All this was accompanied by taunts and insults. Their faces burning from the effects of the chemical, the four men were then forced to inhale the same substance from a burning rag. Then they were shut in the truck, with all exits and windows closed, and a teargas bomb was thrown in.
“I thought I was going to die,” said Izcaray, who came close to passing out. Taken to the headquarters of the guard’s 51st Detachment, he was placed with a dozen others in a corner, while the beatings continued, although at no point was any of the prisoners questioned individually.
Several were under-age – around 15 or 16 years old – but they received the same treatment as the others.
“The guard forced us to sing pro-government songs,” he continued. “Then they made us sit in line with our heads bowed, and a guy came along with some kind of electric-shock apparatus – I couldn’t see what it was, but they gave us shocks on the neck, hands and arms.”
-- -- --
Work instructions: Extend the account of the detained men's treatment by the guard, beginning after its last sentence. The data that comes next has no connection to the text.

Data excerpt:
-- -- --
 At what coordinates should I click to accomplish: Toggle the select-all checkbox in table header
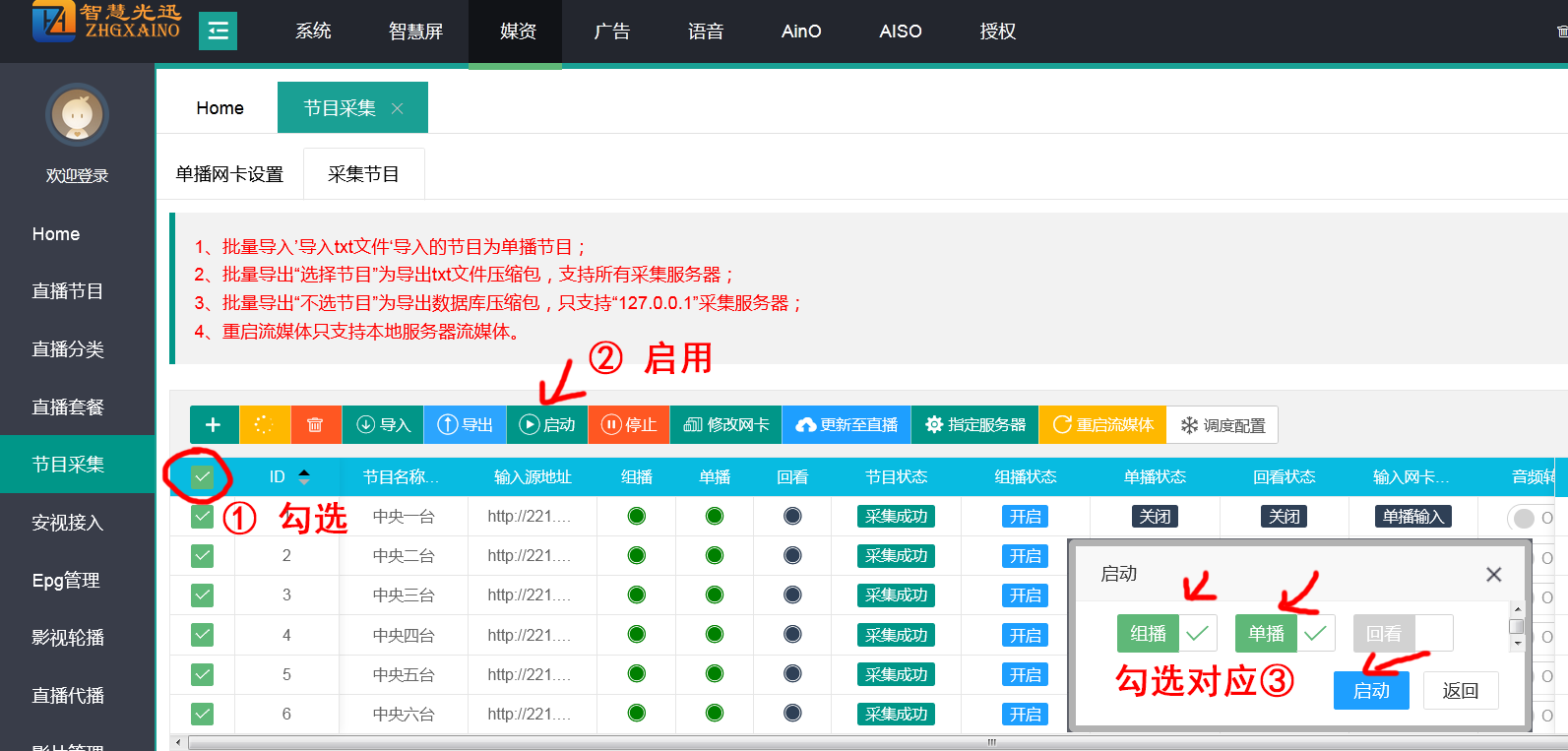[202, 477]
-- -- --
Answer below:
Izcaray was left with severe bruising and damage to muscles and nerves. He is now preparing to take legal action against his torturers, but admits to fearing reprisals. “An officer threatened me with death if I talked to the media,” he said.
“Torture? No, chico!” said defense minister Gen. Jorge Luis García Carneiro in response to a Herald query. Meanwhile, vice-president José Vicente Rangel said yesterday there had been “not a single case of torture” and that security forces had acted in an “absolutely controlled and rational” fashion.